>> START

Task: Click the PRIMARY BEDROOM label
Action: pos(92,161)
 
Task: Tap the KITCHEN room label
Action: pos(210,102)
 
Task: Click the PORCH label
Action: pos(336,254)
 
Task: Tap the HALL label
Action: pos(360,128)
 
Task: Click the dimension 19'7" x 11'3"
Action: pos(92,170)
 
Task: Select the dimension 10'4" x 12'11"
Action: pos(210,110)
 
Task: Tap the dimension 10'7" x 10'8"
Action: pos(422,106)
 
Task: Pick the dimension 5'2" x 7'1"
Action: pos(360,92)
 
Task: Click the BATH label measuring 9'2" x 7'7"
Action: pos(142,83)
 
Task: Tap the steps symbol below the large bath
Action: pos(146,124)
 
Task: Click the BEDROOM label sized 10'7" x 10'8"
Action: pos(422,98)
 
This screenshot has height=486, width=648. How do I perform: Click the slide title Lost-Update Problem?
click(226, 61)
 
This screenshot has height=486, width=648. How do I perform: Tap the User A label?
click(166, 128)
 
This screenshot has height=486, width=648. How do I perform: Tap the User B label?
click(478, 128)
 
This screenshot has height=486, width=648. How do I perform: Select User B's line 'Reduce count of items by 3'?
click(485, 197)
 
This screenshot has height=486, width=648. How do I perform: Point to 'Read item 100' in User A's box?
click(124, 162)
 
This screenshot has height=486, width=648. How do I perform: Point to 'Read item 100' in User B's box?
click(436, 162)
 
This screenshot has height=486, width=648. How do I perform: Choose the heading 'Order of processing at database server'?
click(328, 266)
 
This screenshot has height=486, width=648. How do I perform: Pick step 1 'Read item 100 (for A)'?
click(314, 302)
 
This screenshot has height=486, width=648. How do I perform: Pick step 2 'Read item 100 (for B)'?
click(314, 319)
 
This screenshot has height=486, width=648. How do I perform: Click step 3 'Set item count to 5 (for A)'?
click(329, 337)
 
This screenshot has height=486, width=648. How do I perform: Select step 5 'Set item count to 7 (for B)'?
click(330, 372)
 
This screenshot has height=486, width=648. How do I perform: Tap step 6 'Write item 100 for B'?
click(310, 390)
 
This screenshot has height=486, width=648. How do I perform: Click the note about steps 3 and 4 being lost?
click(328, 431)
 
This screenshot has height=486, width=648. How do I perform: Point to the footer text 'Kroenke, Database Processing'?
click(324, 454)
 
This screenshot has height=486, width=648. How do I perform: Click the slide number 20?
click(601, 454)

>> END

— Goal of the exercise —
Return all of the lines above, copied word for word with nothing changed.

— Response to the task —
Task: Click the PRIMARY BEDROOM label
Action: pos(92,161)
 
Task: Tap the KITCHEN room label
Action: pos(210,102)
 
Task: Click the PORCH label
Action: pos(336,254)
 
Task: Tap the HALL label
Action: pos(360,128)
 
Task: Click the dimension 19'7" x 11'3"
Action: pos(92,170)
 
Task: Select the dimension 10'4" x 12'11"
Action: pos(210,110)
 
Task: Tap the dimension 10'7" x 10'8"
Action: pos(422,106)
 
Task: Pick the dimension 5'2" x 7'1"
Action: pos(360,92)
 
Task: Click the BATH label measuring 9'2" x 7'7"
Action: pos(142,83)
 
Task: Tap the steps symbol below the large bath
Action: pos(146,124)
 
Task: Click the BEDROOM label sized 10'7" x 10'8"
Action: pos(422,98)
 
This screenshot has height=486, width=648. How do I perform: Click the slide title Lost-Update Problem?
click(226, 61)
 
This screenshot has height=486, width=648. How do I perform: Tap the User A label?
click(166, 128)
 
This screenshot has height=486, width=648. How do I perform: Tap the User B label?
click(478, 128)
 
This screenshot has height=486, width=648. How do I perform: Select User B's line 'Reduce count of items by 3'?
click(485, 197)
 
This screenshot has height=486, width=648. How do I perform: Point to 'Read item 100' in User A's box?
click(124, 162)
 
This screenshot has height=486, width=648. How do I perform: Point to 'Read item 100' in User B's box?
click(436, 162)
 
This screenshot has height=486, width=648. How do I perform: Choose the heading 'Order of processing at database server'?
click(328, 266)
 
This screenshot has height=486, width=648. How do I perform: Pick step 1 'Read item 100 (for A)'?
click(314, 302)
 
This screenshot has height=486, width=648. How do I perform: Pick step 2 'Read item 100 (for B)'?
click(314, 319)
 
This screenshot has height=486, width=648. How do I perform: Click step 3 'Set item count to 5 (for A)'?
click(329, 337)
 
This screenshot has height=486, width=648. How do I perform: Select step 5 'Set item count to 7 (for B)'?
click(330, 372)
 
This screenshot has height=486, width=648. How do I perform: Tap step 6 'Write item 100 for B'?
click(310, 390)
 
This screenshot has height=486, width=648. How do I perform: Click the note about steps 3 and 4 being lost?
click(328, 431)
 
This screenshot has height=486, width=648. How do I perform: Point to the footer text 'Kroenke, Database Processing'?
click(324, 454)
 
This screenshot has height=486, width=648. How do I perform: Click the slide number 20?
click(601, 454)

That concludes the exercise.